Exercise brief — Your answer should restate each line of the data below word for word.

··· Available data ···

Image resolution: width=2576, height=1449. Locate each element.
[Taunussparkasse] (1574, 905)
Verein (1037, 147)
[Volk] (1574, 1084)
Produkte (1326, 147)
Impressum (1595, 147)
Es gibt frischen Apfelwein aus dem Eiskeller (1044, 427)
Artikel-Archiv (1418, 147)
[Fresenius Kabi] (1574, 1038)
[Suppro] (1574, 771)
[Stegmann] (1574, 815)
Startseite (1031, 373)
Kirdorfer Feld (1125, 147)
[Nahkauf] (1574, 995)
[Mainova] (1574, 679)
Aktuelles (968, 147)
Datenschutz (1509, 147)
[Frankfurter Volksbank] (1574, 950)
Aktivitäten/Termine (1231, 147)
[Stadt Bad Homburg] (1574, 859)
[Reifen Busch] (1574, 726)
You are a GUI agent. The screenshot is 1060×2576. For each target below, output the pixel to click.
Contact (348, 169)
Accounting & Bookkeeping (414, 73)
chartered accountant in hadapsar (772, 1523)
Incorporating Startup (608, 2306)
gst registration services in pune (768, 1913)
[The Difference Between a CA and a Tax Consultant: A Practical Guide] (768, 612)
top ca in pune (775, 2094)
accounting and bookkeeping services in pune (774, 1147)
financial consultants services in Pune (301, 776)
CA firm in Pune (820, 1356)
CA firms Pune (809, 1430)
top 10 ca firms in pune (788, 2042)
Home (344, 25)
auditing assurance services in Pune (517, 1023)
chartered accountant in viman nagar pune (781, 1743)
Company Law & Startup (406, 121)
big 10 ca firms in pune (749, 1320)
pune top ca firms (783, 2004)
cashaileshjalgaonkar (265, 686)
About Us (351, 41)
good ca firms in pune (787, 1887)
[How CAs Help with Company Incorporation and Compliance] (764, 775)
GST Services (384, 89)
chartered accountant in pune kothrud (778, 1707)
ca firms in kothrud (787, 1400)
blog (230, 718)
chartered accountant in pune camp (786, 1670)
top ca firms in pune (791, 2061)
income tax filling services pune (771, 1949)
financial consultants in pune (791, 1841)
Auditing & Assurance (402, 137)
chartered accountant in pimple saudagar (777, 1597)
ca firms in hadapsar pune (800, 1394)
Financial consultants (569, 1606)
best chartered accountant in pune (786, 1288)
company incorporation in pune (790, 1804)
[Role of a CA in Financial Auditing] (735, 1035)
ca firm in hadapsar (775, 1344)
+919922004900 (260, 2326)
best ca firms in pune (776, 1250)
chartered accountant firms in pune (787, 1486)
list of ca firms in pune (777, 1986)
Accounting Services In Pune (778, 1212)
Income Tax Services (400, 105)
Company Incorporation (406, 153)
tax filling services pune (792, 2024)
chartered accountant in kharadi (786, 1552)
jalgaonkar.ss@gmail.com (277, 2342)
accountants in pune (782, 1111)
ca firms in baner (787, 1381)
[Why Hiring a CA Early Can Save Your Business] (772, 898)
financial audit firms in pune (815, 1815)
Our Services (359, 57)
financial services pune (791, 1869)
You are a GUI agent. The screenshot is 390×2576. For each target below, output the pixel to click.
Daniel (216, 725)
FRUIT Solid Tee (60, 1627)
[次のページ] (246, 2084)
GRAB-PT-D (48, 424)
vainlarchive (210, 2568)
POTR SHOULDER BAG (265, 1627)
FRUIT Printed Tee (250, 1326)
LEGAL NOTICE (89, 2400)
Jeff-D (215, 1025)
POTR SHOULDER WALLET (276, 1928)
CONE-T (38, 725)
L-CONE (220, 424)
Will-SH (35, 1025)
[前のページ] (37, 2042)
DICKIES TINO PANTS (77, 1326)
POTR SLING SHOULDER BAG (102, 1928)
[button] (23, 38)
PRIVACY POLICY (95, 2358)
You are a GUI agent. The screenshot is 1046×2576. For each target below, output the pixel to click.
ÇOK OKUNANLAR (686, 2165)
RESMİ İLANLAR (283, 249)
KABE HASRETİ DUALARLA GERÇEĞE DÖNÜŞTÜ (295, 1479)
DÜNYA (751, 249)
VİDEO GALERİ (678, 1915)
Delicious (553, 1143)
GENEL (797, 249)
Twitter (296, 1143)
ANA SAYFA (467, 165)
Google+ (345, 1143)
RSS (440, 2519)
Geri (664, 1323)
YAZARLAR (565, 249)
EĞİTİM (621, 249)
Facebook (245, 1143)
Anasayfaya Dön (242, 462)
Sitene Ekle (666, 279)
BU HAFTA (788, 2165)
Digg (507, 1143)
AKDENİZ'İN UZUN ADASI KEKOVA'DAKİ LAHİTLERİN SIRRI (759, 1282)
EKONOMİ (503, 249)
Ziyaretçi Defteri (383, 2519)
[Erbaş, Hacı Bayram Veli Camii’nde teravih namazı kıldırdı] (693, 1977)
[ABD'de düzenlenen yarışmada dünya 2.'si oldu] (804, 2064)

···

Your response —
Image resolution: width=2576, height=1449. Locate each element.
[Taunussparkasse] (1574, 905)
Verein (1037, 147)
[Volk] (1574, 1084)
Produkte (1326, 147)
Impressum (1595, 147)
Es gibt frischen Apfelwein aus dem Eiskeller (1044, 427)
Artikel-Archiv (1418, 147)
[Fresenius Kabi] (1574, 1038)
[Suppro] (1574, 771)
[Stegmann] (1574, 815)
Startseite (1031, 373)
Kirdorfer Feld (1125, 147)
[Nahkauf] (1574, 995)
[Mainova] (1574, 679)
Aktuelles (968, 147)
Datenschutz (1509, 147)
[Frankfurter Volksbank] (1574, 950)
Aktivitäten/Termine (1231, 147)
[Stadt Bad Homburg] (1574, 859)
[Reifen Busch] (1574, 726)
You are a GUI agent. The screenshot is 1060×2576. For each target below, output the pixel to click.
Contact (348, 169)
Accounting & Bookkeeping (414, 73)
chartered accountant in hadapsar (772, 1523)
Incorporating Startup (608, 2306)
gst registration services in pune (768, 1913)
[The Difference Between a CA and a Tax Consultant: A Practical Guide] (768, 612)
top ca in pune (775, 2094)
accounting and bookkeeping services in pune (774, 1147)
financial consultants services in Pune (301, 776)
CA firm in Pune (820, 1356)
CA firms Pune (809, 1430)
top 10 ca firms in pune (788, 2042)
Home (344, 25)
auditing assurance services in Pune (517, 1023)
chartered accountant in viman nagar pune (781, 1743)
Company Law & Startup (406, 121)
big 10 ca firms in pune (749, 1320)
pune top ca firms (783, 2004)
cashaileshjalgaonkar (265, 686)
About Us (351, 41)
good ca firms in pune (787, 1887)
[How CAs Help with Company Incorporation and Compliance] (764, 775)
GST Services (384, 89)
chartered accountant in pune kothrud (778, 1707)
ca firms in kothrud (787, 1400)
blog (230, 718)
chartered accountant in pune camp (786, 1670)
top ca firms in pune (791, 2061)
income tax filling services pune (771, 1949)
financial consultants in pune (791, 1841)
Auditing & Assurance (402, 137)
chartered accountant in pimple saudagar (777, 1597)
ca firms in hadapsar pune (800, 1394)
Financial consultants (569, 1606)
best chartered accountant in pune (786, 1288)
company incorporation in pune (790, 1804)
[Role of a CA in Financial Auditing] (735, 1035)
ca firm in hadapsar (775, 1344)
+919922004900 (260, 2326)
best ca firms in pune (776, 1250)
chartered accountant firms in pune (787, 1486)
list of ca firms in pune (777, 1986)
Accounting Services In Pune (778, 1212)
Income Tax Services (400, 105)
Company Incorporation (406, 153)
tax filling services pune (792, 2024)
chartered accountant in kharadi (786, 1552)
jalgaonkar.ss@gmail.com (277, 2342)
accountants in pune (782, 1111)
ca firms in baner (787, 1381)
[Why Hiring a CA Early Can Save Your Business] (772, 898)
financial audit firms in pune (815, 1815)
Our Services (359, 57)
financial services pune (791, 1869)
You are a GUI agent. The screenshot is 390×2576. For each target below, output the pixel to click.
Daniel (216, 725)
FRUIT Solid Tee (60, 1627)
[次のページ] (246, 2084)
GRAB-PT-D (48, 424)
vainlarchive (210, 2568)
POTR SHOULDER BAG (265, 1627)
FRUIT Printed Tee (250, 1326)
LEGAL NOTICE (89, 2400)
Jeff-D (215, 1025)
POTR SHOULDER WALLET (276, 1928)
CONE-T (38, 725)
L-CONE (220, 424)
Will-SH (35, 1025)
[前のページ] (37, 2042)
DICKIES TINO PANTS (77, 1326)
POTR SLING SHOULDER BAG (102, 1928)
[button] (23, 38)
PRIVACY POLICY (95, 2358)
You are a GUI agent. The screenshot is 1046×2576. For each target below, output the pixel to click.
ÇOK OKUNANLAR (686, 2165)
RESMİ İLANLAR (283, 249)
KABE HASRETİ DUALARLA GERÇEĞE DÖNÜŞTÜ (295, 1479)
DÜNYA (751, 249)
VİDEO GALERİ (678, 1915)
Delicious (553, 1143)
GENEL (797, 249)
Twitter (296, 1143)
ANA SAYFA (467, 165)
Google+ (345, 1143)
RSS (440, 2519)
Geri (664, 1323)
YAZARLAR (565, 249)
EĞİTİM (621, 249)
Facebook (245, 1143)
Anasayfaya Dön (242, 462)
Sitene Ekle (666, 279)
BU HAFTA (788, 2165)
Digg (507, 1143)
AKDENİZ'İN UZUN ADASI KEKOVA'DAKİ LAHİTLERİN SIRRI (759, 1282)
EKONOMİ (503, 249)
Ziyaretçi Defteri (383, 2519)
[Erbaş, Hacı Bayram Veli Camii’nde teravih namazı kıldırdı] (693, 1977)
[ABD'de düzenlenen yarışmada dünya 2.'si oldu] (804, 2064)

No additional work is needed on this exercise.